– Все было так плохо?
– Мой муж сказал бы, что все прекрасно. Губернатор высоко оценил его деятельность и очень похвально о нем отзывался.
– Ну, так это же хорошо. Это значит, что вы здесь останетесь?
Урса глядит на нее, хмуря лоб.
– Губернатор… он зверь. Они все звери, даже жена. – Она резко втягивает в себя воздух, прижимает руку к боку. Марен подходит чуть ближе.
– Тебе, наверное, надо сесть. Ты очень бледная.
– Домой нельзя. Там сейчас муж. Пишет какое-то постановление. Об этом будет объявлено в церкви. Но я хотела предупредить сразу… Дийна была упомянута в разговоре.
– В каком разговоре?
– Муж рассказал губернатору о рунах, и тот был не слишком доволен. Насчет рун и фигурок. Я подумала, что надо предупредить фру Олафсдоттер… Но сначала хотела рассказать тебе о Дийне.

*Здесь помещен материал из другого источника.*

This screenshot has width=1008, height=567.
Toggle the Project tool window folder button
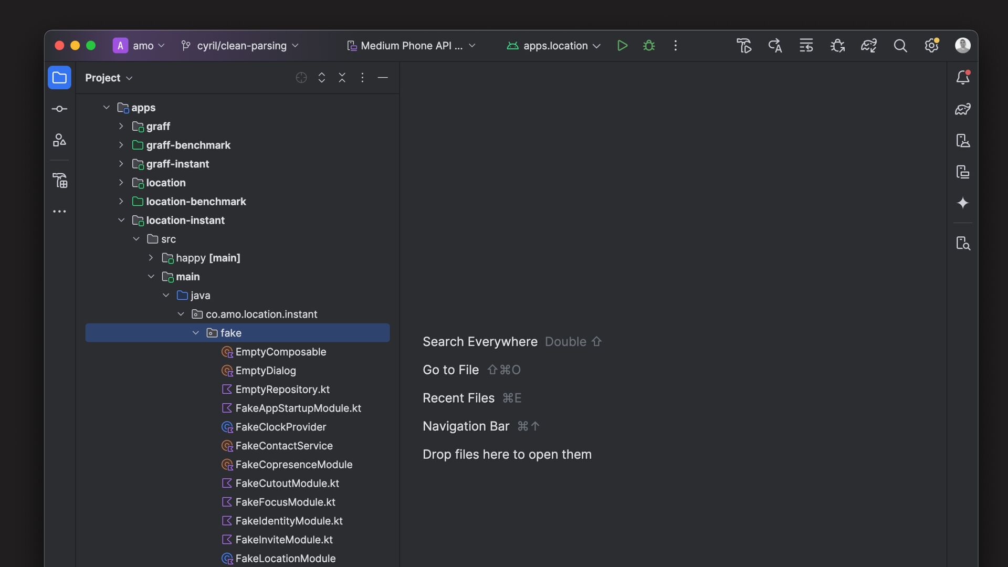(59, 78)
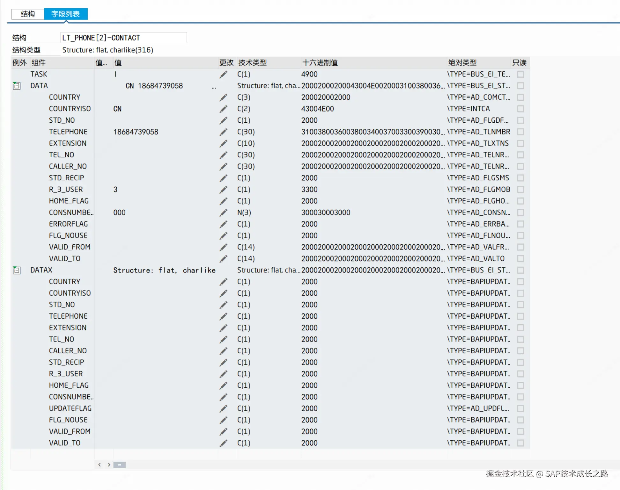Collapse the DATA structure node
Viewport: 620px width, 490px height.
point(17,86)
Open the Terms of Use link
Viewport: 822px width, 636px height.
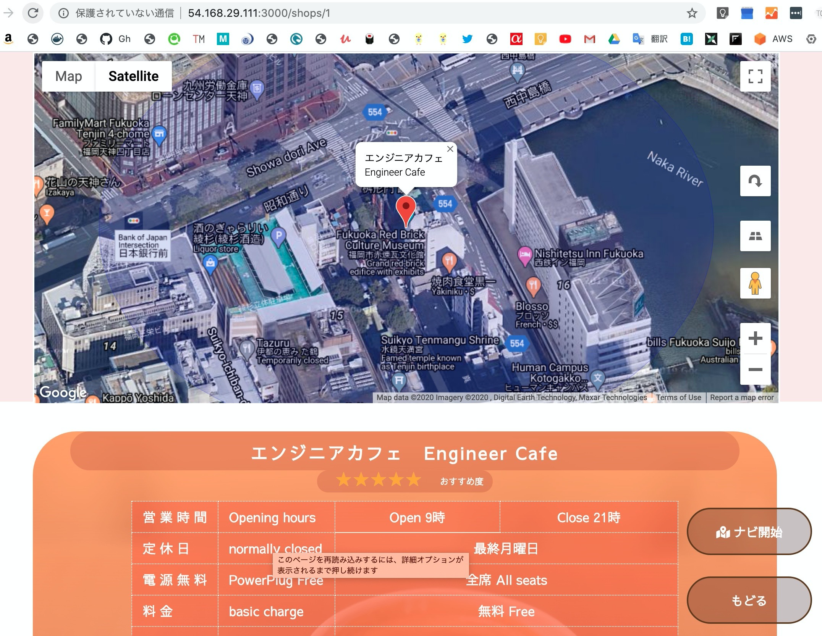(678, 397)

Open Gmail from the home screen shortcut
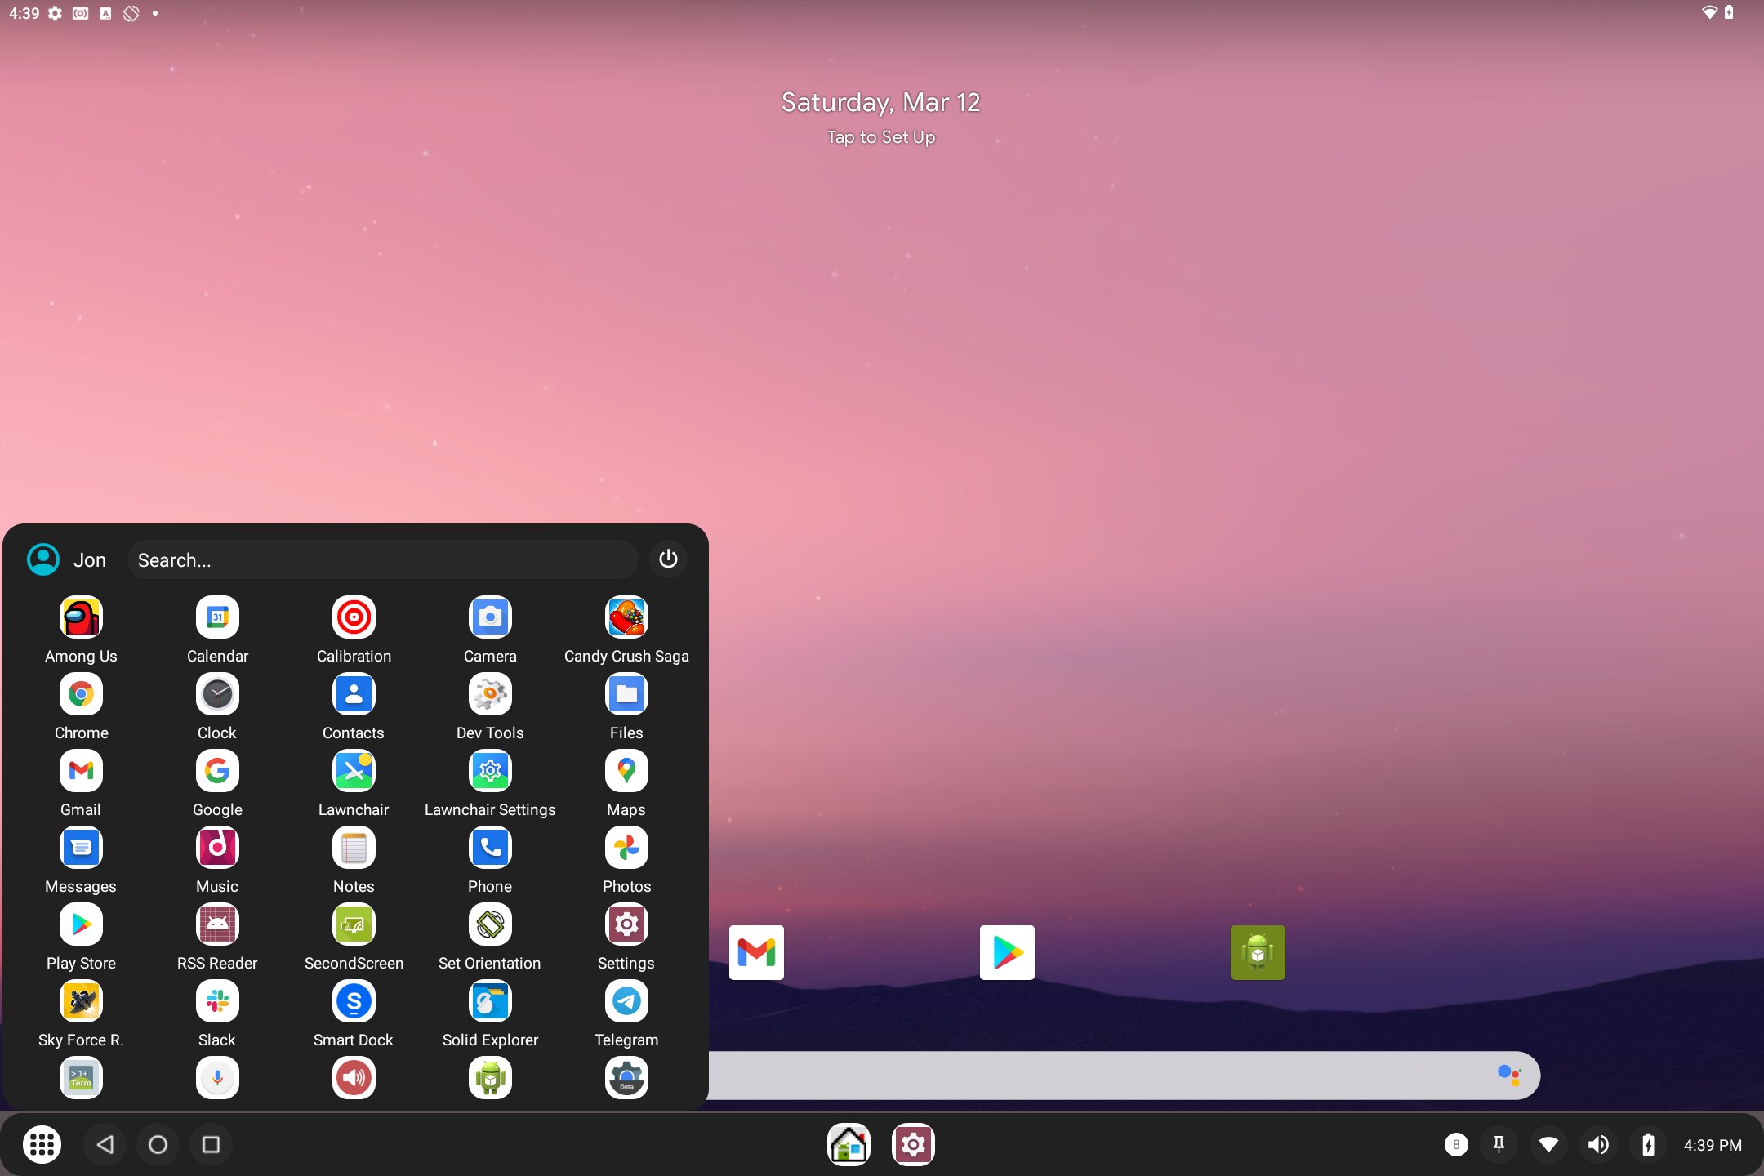click(x=755, y=952)
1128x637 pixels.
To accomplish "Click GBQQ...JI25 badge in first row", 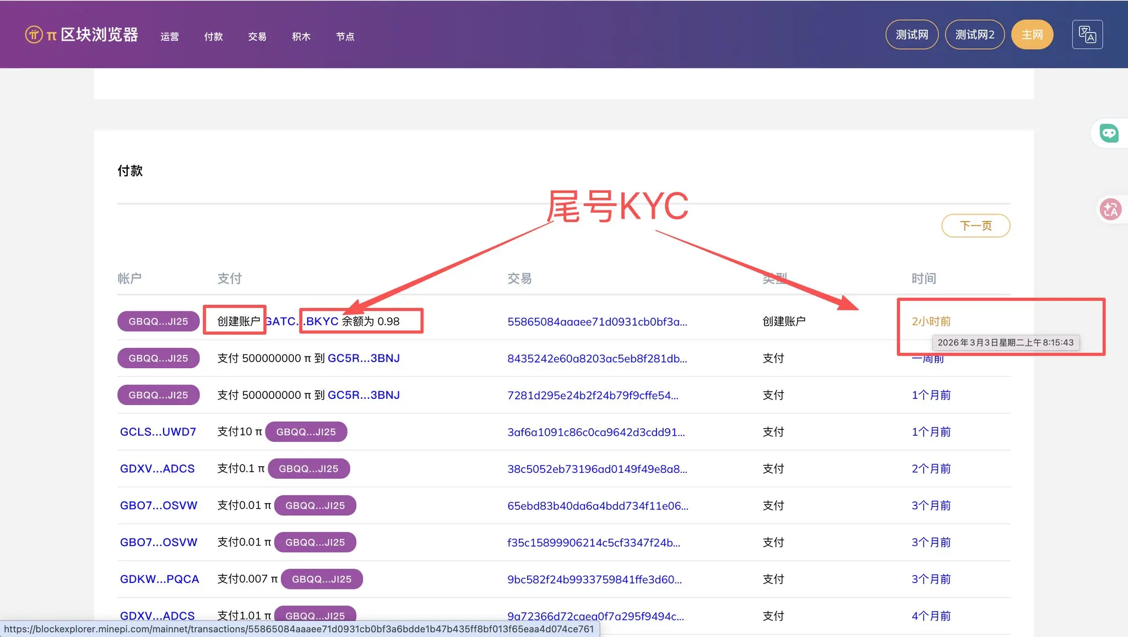I will point(158,321).
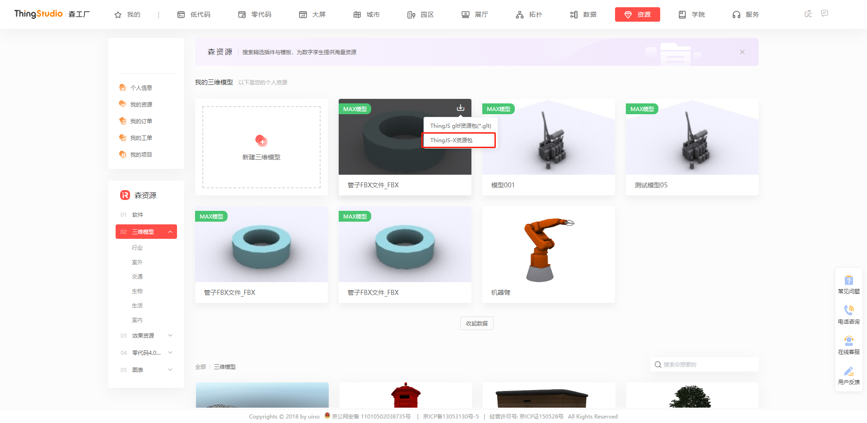Viewport: 867px width, 423px height.
Task: Expand the 效果资源 category
Action: (x=170, y=335)
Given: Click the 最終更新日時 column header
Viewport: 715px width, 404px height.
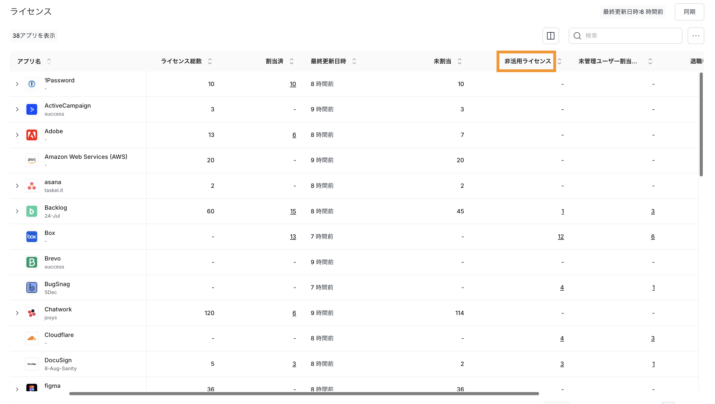Looking at the screenshot, I should [328, 61].
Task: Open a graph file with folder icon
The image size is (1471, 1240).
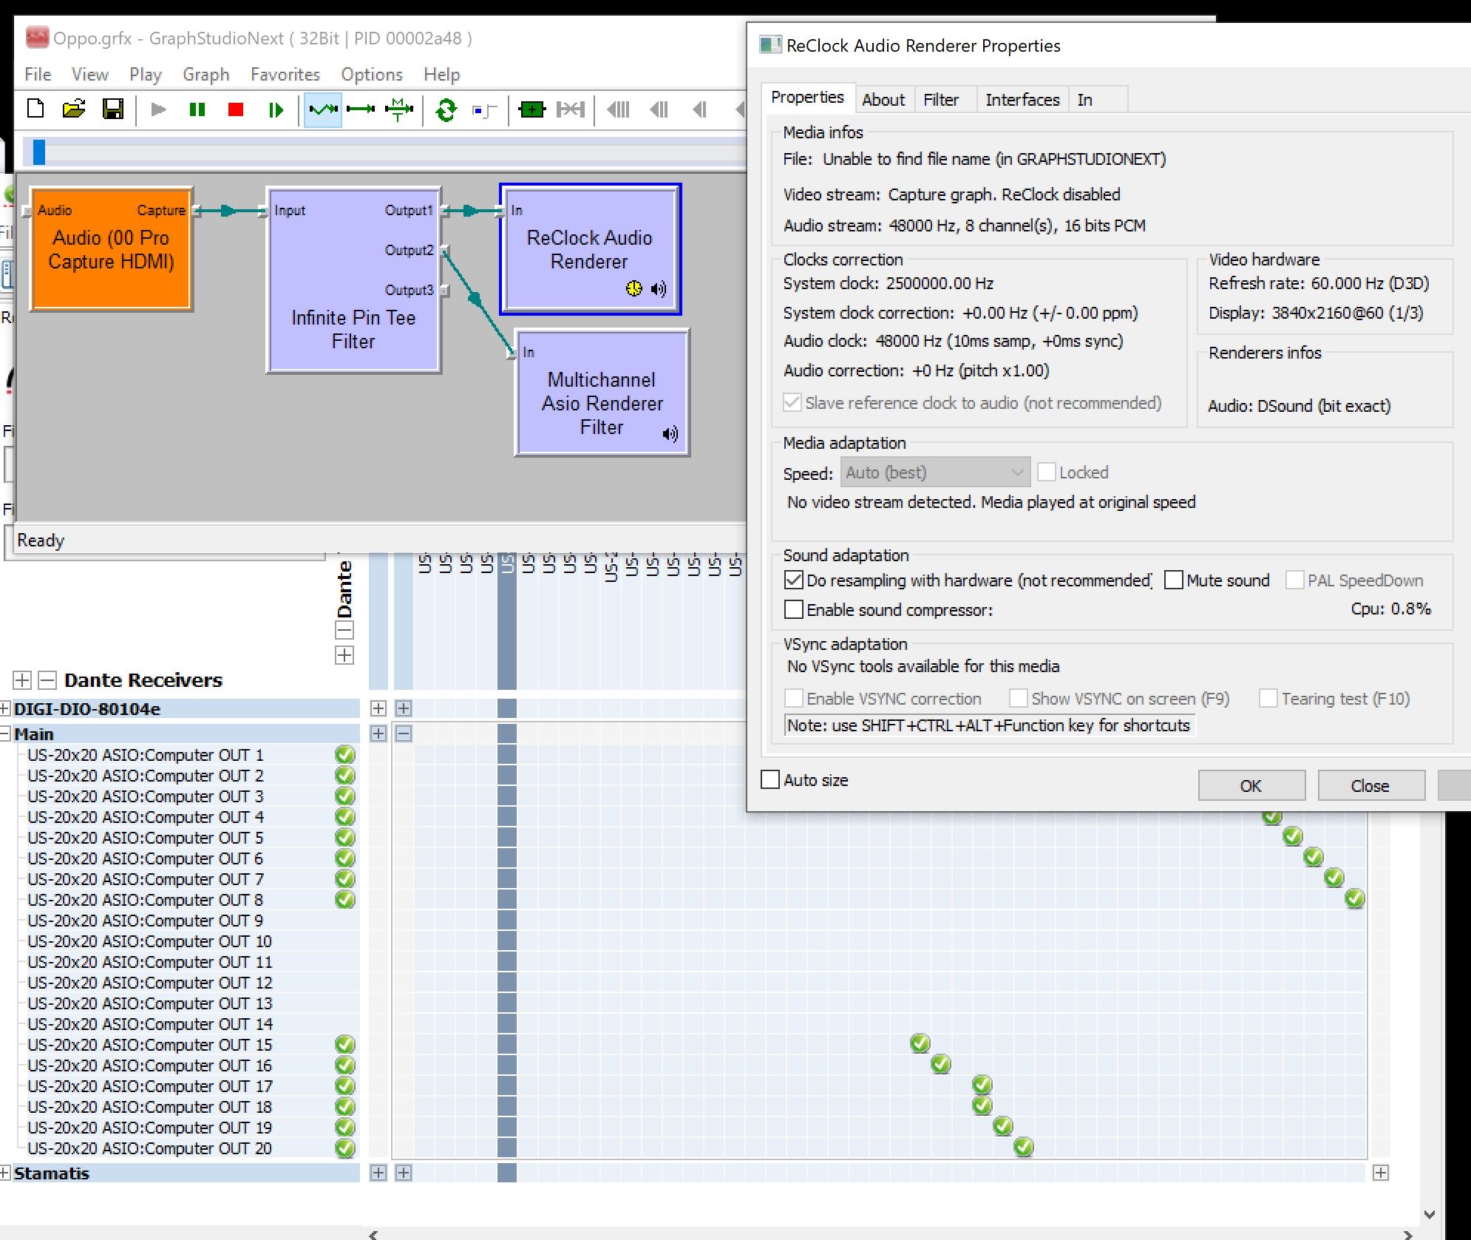Action: tap(74, 109)
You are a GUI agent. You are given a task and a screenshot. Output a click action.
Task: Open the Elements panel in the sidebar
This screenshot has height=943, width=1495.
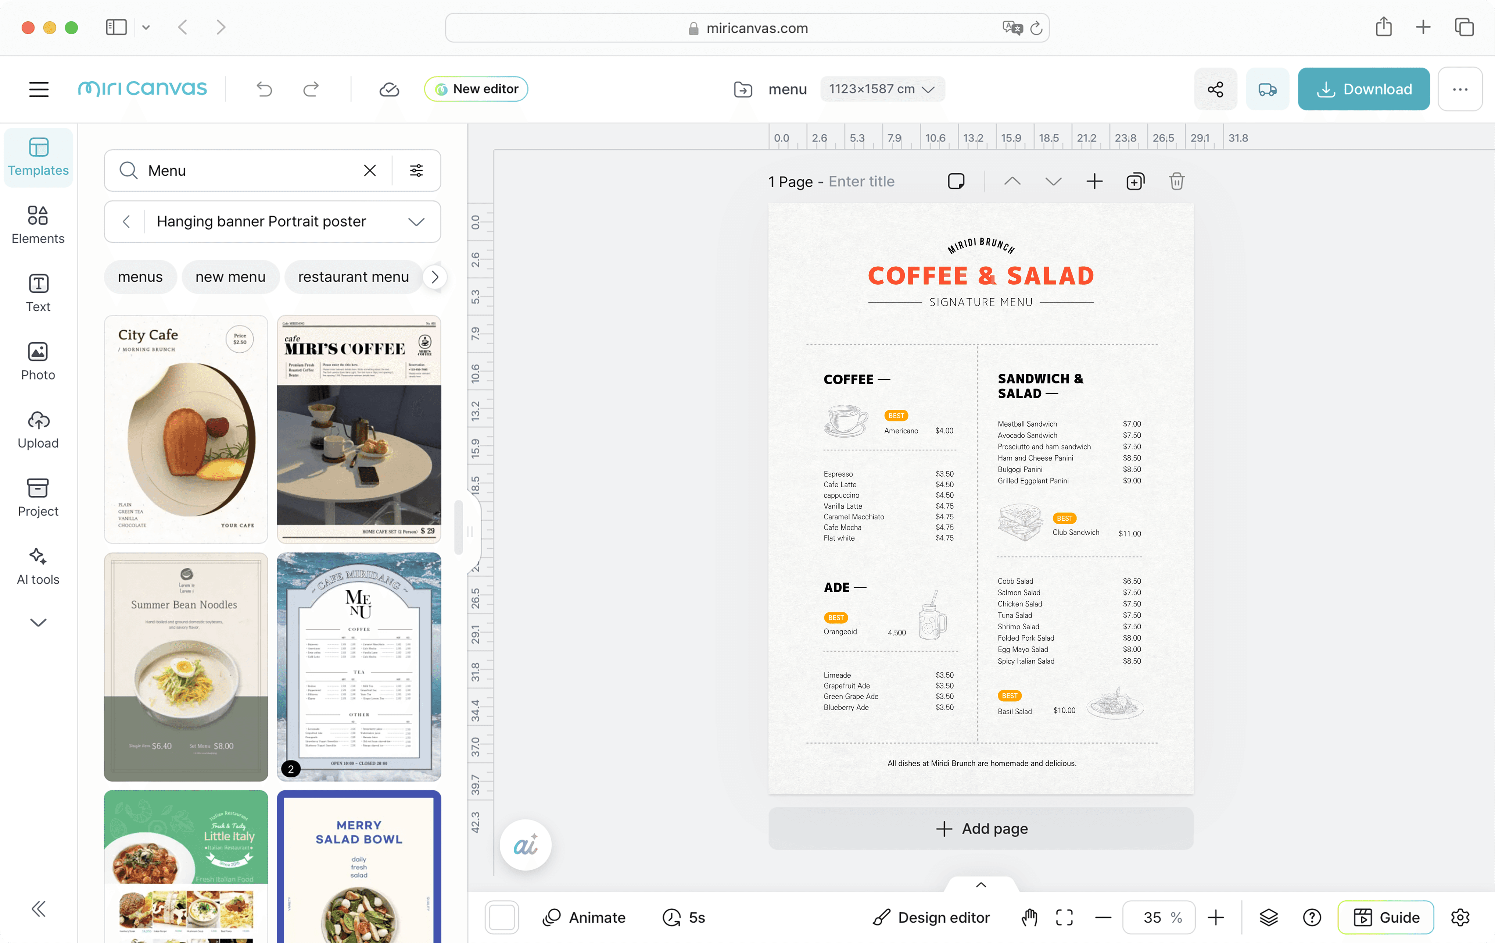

– Думаешь, что-то готовится? Что-то плохое? – спрашивает Марен, хотя и так знает ответ. Ее давно не покидает дурное предчувствие, и теперешние слова Урсы дают повод для самых тревожных мыслей.
– Я не знаю. Авессалом ничего мне не рассказывает, но они с губернатором говорили о колдовстве. Там, в тюрьме, сидят два человека. Оба лапландцы, шаманы.
– Дийна не занимается колдовством. Руны для нее – то же самое, что молитвы для нас.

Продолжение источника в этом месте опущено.